Thursday, July 8, 2010

July 8, 2010

Dear Oliver,
You're doing it again. And you gotta stop this. You're changing, losing parts of your essential you-ness. I'm sure that you'll be doing new, new things any day now and that they'll be irresistible and adorable, but they'll never be the habits I've grown to love of yours that day by day I'm losing.

For a long time your dad would get you into your jammies then leave the room as I put you to bed. (By the way, have I told you I have a real thing for babies in jammies? I love nothing more than to see you, freshly bathed, crawling around happy and sleepy in your footie pajamas. And when you start toddling around in your pjs? Good lord, I get giddy just thinking about it.) But one night after getting you ready for bed, for some reason, your dad sat down in the chair in your nursery, I sat on the floor, you crawled between us and we talked about our day while watching you wind down. It fast became my favorite part of the day - a chance to reconnect with my husband in a quiet room lit by a dimly glowing lamp, all while you played happily between us. So even though it took your bedtime from an already-late-8:30pm to an insane-for-a-one-year-old-9pm, we kept it up. The crowning glory of our evening ritual, the cutest part of the night, would come when we decided it was finally time to put you to bed. Daddy would get up and stand just outside the room and announce "night night, Ollie". I'd make a production about saying "night night to daddy, I love you daddy" and you'd giggle maniacally as you frantically crawled to the door to shut it. But being that you're a clumsy little munchkin with a big ol' head, closing doors can be a difficult process and it would often take a few tries before you'd succeed in shutting daddy out. Each attempt cuter than the last as you tried to maneuver your body (tangled feet, a stray shoulder) out of the way of the door. And sometimes you'd get distracted when you rediscovered the mirror hanging on the back of the door. It wasn't a quick process, and for your daddy it might've even seemed slightly cruel (slamming the door in someone's face isn't usually considered a delightful practice) but it was adorable. And memorable. And I thought it would last forever.

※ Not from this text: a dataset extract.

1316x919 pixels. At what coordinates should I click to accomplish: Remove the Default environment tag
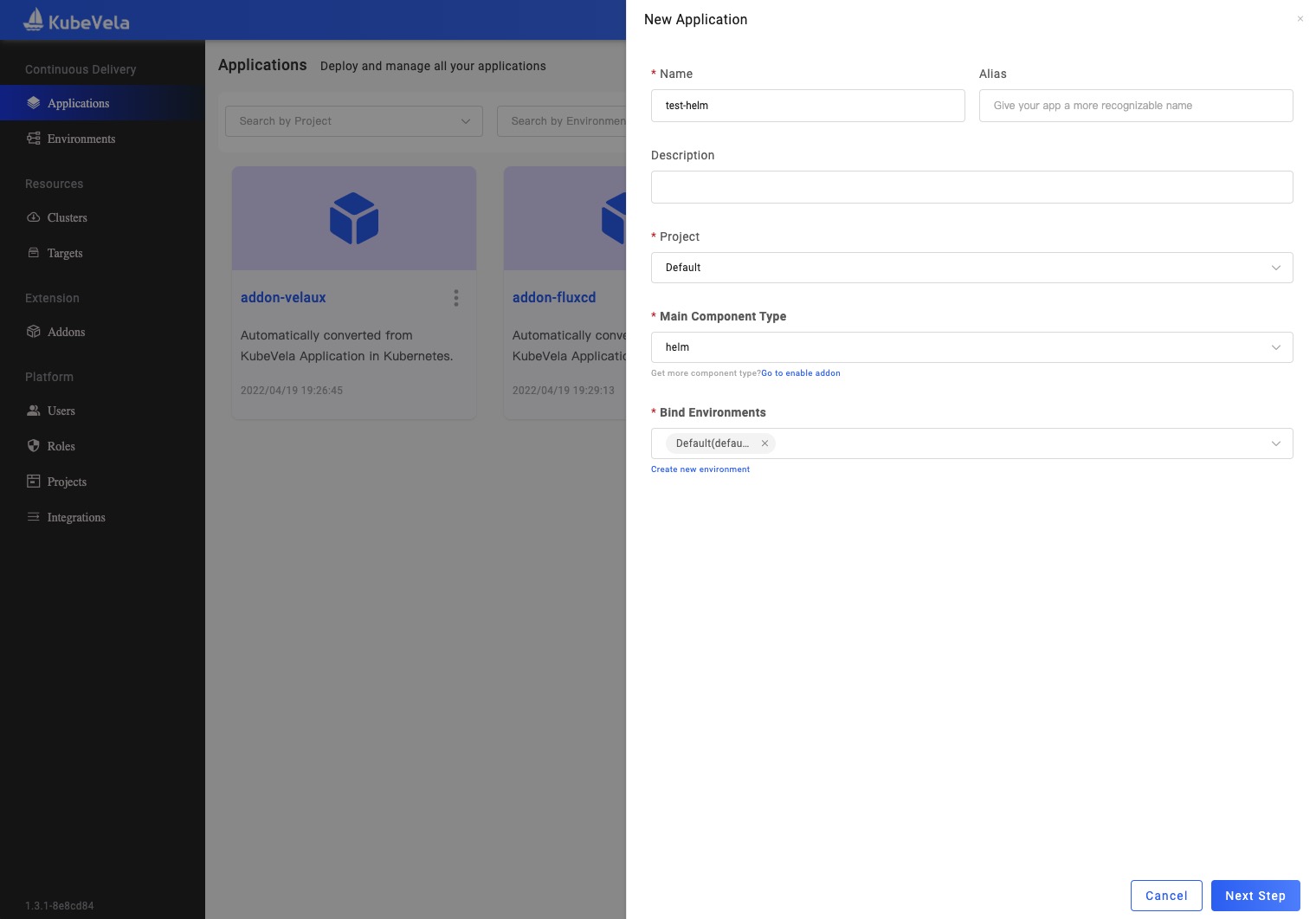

And then there was the fascination with the kitty door, or more specifically, poking things out it. It started small: a marker here, a block there, but before long you were testing much bigger objects. You'd push a full size top through the flap on a regular basis, often using the long metal handle to pull it back in (usually for a second go). And I often found your ring stacker - the base and all the rings - in a pile on the patio. I always thought it was cute, your fascination with seeing things slip from inside to out, but it didn't strike me as anything special. Until you stopped. I didn't really realize it had been awhile since you'd shown an interest in the cat door until a few days ago when I spotted a small pile of your trinkets in a heap outside. And suddenly I realized what had been missing - I realized it had been days (weeks?) since I last collected your toys from the patio and that this thing you'd been so delighted by, this thing that seemed so very very YOU, was slipping away.

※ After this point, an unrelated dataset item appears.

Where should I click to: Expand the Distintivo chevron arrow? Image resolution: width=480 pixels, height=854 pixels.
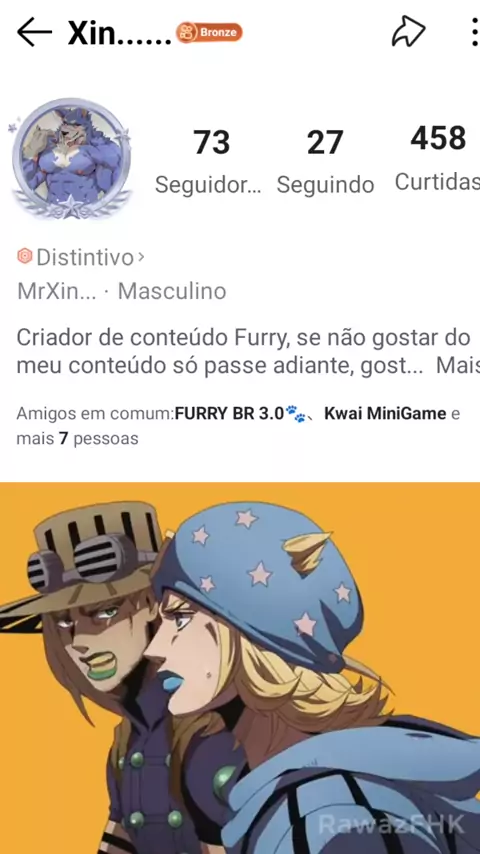[141, 256]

Some people can't believe I still wear you in a sling, being that you're 25 pounds and 30-some inches, but it's something we've both always loved. I couldn't wait to first wear you - before you were out of my body I wanted to strapped to it. I have a photo of us getting ready to leave the house for our first babywearing adventure - you just a week old, nestled happily in the sling I wore you in for every nap, every grocery trip, every everything for ages. You hated strollers, couldn't stand shopping carts and generally didn't want to be anywhere but pressed against my chest, back or hip for nearly a year. But recently something clicked and you decided, like most boys do, that riding on wheels is good fun. Suddenly you're whining to get into the cart as soon as you see one (that sweet, pudgy finger point point pointing at the rows of them as we walk up to the store entrance), and today you asked, as much as a barely verbal baby can, to stroll around the house in a stroller that until recently never held you unless you were screaming to get out. You're still mostly happy in the sling when there aren't other options and when you're tired there's nowhere you'd rather be than strapped to your mama, but you are most definitely spreading your wings and taking baby steps towards independence. (Next thing you know I'll be handing you the car keys.) I already miss wearing you in stores. Having you slung on my hip made shopping feel more like bonding time and less like an errand. But you deserve to be (relatively) free if that's what you want to be. And besides, the smile and giddy kick of the legs you give me as I buckle you in to the cart - well, that's a fine reward for letting go, even if not quite an equal exchange. (Oh and your coy "I'm so shy" face you make when you're flirting with strangers? Well, it worked so well when you could bury your head in my shoulders, twinkling eyes peeking out just enough to bat eyelashes. But in a cart you have nowhere to pretend hide. But it's so damn cute to watch you try.)

Keep growing, keep getting bigger and smarter and stronger. (The alternative is just too terrible to comprehend.) But please don't give up all your babyness just yet. Don't give up those tiny things that make you, you. Even as each day you become someone new.


1 comment:

  1. I am such a sucker for footie pjs. Seriously, I may cry when C finally outgrows them. He got a pair last week that have skids on the bottom (to help with walking) and I teared up thinking about how cute babies who walk around in footie pjs are.